Figure 7.

Loss of sorting nexin 9 results in increased shedding of an ADAM9 substrate. A and B, MDA-MB-231 cells were transfected with ADAM9 or control siRNAs, and subsequently with the ADAM9 substrate, ephrin B4 receptor N-terminally fused to alkaline phosphatase (EphB4-AP). Cells were incubated for 18 h, and in A, cell lysates were analyzed by immunoblotting (IB) as indicated, or B, the amount of EphB4-AP shed into the conditioned cell media was measured, n = 3. C and D, HEK293-VnR cells were co-transfected with EphB4-AP and WT GFP-tagged ADAM9 (ADAM9-WT-GFP), catalytic inactive GFP-tagged ADAM9 (ADAM9-EA-GFP), or control vector (EV-GFP).
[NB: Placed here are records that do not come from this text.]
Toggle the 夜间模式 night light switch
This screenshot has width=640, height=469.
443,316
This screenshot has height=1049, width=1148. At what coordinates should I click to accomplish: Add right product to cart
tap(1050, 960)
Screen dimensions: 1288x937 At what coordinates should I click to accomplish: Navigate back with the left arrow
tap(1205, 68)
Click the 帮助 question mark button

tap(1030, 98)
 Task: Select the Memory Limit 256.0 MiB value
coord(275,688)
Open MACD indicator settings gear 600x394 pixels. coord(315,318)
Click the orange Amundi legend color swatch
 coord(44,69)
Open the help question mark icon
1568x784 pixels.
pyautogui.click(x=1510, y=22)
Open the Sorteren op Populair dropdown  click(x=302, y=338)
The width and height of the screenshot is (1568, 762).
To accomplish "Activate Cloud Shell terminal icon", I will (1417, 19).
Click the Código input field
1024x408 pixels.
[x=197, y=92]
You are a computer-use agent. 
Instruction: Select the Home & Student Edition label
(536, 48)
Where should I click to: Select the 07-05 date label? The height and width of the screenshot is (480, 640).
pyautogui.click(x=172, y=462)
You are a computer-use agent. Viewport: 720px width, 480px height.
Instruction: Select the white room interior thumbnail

Cells were incubated for 18 h, and cell lysates were analyzed as in A and B, n = 3. E and F, HEK293-VnR cells were transfected with SNX9 or control siRNA and subsequently co-transfected with EphB4-AP. Cells were incubated for 18 h with or without Batimastat, and cell lysates were analyzed as in A and B, n = 3. Western blots are representative of n = 3 independent experiments. Plots show individual data, and average values ± S.D., *, p < 0.05 (ANOVA).